18 Feb Smartphone Security in Ten Steps
Mobile devices have become the access point for internet information. Users are less likely to fire-up their computer; instead opting to research and view most information from a smartphone or tablet. The same is true for business owners, mobility is key and many business projects and decisions are completed with information via mobile device. As the popularity of mobile devices continues to rise, so will the prevalence of mobile security threats. Just like with your computer, the threats can be greatly reduced by implementing some simple proactive measures.
- Password protect your device. Prevent unauthorized access by setting up a password or Personal Identification Number (PIN) on the mobile home screen. This is the first line of defense in case the phone is lost or stolen. If possible, use a different password for each log-in to email, banking, and business sites.
- Use the factory settings. Altering the manufacturer’s security settings man be convenient, but jailbreaking or rooting the phone could undermine the built-in security features offered by the service provider. It might also make the device more susceptible to an attack.
- Backup your data. Contacts, documents, photos, or other important files should be stored on your computer or in the cloud. This will allow for a quick restore should the device be lost, stolen, or erased.
- Install only trusted apps. Check the legitimacy of an app by only download from trusted sources, check reviews, and compare the app sponsor’s official website. Apps from untrusted sources may contain malware that can steal information, install viruses, and cause harm to the device contents.
- Review app permissions. Be cautious of granting applications access to personal information or letting the application have access to perform functions on your phone. Check the privacy settings of the app before installing.

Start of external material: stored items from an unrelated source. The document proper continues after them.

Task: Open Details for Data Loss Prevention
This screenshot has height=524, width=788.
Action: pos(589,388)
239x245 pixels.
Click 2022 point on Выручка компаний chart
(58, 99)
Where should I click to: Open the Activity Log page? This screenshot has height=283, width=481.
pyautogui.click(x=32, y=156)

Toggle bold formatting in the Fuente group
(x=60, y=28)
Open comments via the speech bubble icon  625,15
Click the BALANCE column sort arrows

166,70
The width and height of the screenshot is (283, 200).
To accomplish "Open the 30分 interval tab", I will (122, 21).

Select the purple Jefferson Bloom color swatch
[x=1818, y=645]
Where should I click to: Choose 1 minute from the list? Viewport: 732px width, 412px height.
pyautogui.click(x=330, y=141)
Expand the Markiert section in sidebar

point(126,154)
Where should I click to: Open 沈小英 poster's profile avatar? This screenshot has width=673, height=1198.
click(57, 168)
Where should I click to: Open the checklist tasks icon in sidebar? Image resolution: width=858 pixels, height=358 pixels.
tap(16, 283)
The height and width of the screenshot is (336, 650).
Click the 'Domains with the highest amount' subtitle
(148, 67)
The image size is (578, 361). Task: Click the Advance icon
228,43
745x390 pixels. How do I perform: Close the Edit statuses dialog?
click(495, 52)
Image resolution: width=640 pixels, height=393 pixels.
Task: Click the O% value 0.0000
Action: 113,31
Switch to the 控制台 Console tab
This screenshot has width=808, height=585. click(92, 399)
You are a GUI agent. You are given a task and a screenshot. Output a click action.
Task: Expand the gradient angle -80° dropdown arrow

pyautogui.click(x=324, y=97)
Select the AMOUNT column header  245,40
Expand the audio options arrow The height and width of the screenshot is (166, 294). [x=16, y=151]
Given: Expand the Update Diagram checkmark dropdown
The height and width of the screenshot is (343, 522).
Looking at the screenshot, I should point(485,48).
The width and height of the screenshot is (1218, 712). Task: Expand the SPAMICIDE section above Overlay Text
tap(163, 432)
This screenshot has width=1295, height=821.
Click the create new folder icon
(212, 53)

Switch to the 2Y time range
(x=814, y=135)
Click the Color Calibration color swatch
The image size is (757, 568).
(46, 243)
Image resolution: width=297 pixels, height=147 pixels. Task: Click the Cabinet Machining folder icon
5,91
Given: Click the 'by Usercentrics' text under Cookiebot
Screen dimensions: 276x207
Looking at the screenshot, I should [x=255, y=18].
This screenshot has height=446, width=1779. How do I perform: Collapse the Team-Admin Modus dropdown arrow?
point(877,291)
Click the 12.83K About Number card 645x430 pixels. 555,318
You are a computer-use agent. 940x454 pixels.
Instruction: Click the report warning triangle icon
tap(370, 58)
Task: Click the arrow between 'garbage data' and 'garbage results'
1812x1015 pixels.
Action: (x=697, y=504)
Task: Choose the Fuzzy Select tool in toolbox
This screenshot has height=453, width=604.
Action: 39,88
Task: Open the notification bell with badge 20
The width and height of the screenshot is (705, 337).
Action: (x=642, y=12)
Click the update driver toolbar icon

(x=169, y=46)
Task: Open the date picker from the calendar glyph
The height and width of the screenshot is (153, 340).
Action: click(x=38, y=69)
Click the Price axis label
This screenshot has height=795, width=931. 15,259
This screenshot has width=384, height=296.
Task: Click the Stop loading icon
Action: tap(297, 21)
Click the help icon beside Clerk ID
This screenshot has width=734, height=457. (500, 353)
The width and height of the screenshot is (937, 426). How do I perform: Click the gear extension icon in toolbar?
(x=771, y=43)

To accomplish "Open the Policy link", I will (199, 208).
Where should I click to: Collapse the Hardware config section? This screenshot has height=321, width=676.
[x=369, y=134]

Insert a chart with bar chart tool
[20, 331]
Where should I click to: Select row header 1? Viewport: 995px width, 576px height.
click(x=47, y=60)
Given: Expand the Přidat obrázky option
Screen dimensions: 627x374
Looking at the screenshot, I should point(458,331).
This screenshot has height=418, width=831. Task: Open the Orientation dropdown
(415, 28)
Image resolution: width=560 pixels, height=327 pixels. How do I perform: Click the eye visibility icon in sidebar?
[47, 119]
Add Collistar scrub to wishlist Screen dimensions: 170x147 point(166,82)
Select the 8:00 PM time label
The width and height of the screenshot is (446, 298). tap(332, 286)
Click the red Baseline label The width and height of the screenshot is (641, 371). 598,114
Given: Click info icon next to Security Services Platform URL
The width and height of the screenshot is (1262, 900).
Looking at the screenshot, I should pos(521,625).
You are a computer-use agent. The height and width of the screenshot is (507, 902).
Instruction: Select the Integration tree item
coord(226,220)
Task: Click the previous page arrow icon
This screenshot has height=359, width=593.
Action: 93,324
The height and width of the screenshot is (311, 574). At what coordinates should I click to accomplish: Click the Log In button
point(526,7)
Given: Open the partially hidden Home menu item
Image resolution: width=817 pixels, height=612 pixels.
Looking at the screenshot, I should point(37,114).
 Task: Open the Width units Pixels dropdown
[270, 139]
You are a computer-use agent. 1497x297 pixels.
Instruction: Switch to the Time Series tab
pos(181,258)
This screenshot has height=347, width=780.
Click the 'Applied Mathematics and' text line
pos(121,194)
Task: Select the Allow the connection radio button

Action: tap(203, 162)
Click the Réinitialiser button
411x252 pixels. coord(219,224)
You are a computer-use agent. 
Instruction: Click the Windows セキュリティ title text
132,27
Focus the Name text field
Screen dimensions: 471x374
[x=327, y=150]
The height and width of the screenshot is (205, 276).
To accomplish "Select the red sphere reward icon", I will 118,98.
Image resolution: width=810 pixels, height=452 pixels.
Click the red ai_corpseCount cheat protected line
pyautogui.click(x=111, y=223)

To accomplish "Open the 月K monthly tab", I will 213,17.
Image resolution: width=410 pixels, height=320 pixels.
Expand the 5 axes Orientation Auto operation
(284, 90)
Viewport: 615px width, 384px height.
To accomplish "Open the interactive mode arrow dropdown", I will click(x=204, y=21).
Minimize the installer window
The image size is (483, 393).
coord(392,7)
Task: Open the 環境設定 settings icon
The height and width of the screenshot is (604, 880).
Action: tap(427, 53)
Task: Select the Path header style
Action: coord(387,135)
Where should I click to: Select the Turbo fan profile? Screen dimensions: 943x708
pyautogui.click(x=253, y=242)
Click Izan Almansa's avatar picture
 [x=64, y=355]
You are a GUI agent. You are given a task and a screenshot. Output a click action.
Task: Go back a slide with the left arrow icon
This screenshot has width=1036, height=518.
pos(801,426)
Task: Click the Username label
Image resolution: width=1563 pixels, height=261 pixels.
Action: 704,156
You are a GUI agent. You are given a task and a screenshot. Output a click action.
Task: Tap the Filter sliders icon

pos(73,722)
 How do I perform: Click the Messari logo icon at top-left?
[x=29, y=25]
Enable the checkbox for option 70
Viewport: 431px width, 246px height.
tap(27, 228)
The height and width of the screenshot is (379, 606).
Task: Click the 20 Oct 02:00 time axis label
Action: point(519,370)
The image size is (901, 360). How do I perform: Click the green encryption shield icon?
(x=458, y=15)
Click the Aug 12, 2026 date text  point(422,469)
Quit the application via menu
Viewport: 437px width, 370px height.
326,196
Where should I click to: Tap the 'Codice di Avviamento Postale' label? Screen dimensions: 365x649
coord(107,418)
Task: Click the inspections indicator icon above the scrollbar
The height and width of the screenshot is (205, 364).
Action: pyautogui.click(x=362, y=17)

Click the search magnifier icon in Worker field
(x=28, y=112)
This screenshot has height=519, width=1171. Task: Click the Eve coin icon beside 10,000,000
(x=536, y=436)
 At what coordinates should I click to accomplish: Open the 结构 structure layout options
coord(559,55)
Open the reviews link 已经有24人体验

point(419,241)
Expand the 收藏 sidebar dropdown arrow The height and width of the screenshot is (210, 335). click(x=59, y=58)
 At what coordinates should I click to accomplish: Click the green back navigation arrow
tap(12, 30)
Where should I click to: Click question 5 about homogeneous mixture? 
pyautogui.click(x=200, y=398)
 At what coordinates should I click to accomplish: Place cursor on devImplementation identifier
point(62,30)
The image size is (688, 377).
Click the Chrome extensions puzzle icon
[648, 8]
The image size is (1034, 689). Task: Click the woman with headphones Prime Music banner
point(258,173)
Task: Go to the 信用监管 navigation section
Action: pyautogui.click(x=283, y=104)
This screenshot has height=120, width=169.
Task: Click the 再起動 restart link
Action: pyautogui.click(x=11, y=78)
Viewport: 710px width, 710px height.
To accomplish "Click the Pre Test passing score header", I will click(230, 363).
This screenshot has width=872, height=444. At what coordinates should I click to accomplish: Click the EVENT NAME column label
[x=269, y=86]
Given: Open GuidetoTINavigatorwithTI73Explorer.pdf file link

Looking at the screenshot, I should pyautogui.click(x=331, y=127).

- Enable remote location and wiping. An important security feature is the ability to remotely locate and erase all data stored on your phone, even if the phone’s GPS is off.
- Keep current. Check the updates and patches put out by your operating system, it is easiest by enabling automatic updates. Whenever prompted by your service provider, accept and install updates. A current operating system can greatly reduce the risk of security threats.
- Be selective of public Wi-Fi. Allowing your device to access public Wi-Fi will make it an easy target. Limit use of public hotspots and instead use protected Wi-Fi from a network you trust.
- Factory reset old devices before you sell, donate or recycle. To keep your personal information private, completely erase data and reset the phone to factory settings.
- Report a stolen device. Most service providers have established a stolen phone database. Immediately report the loss to law enforcement, and then contact your wireless provider. Once the device is reported as stolen it cannot be active on any wireless network without your permission.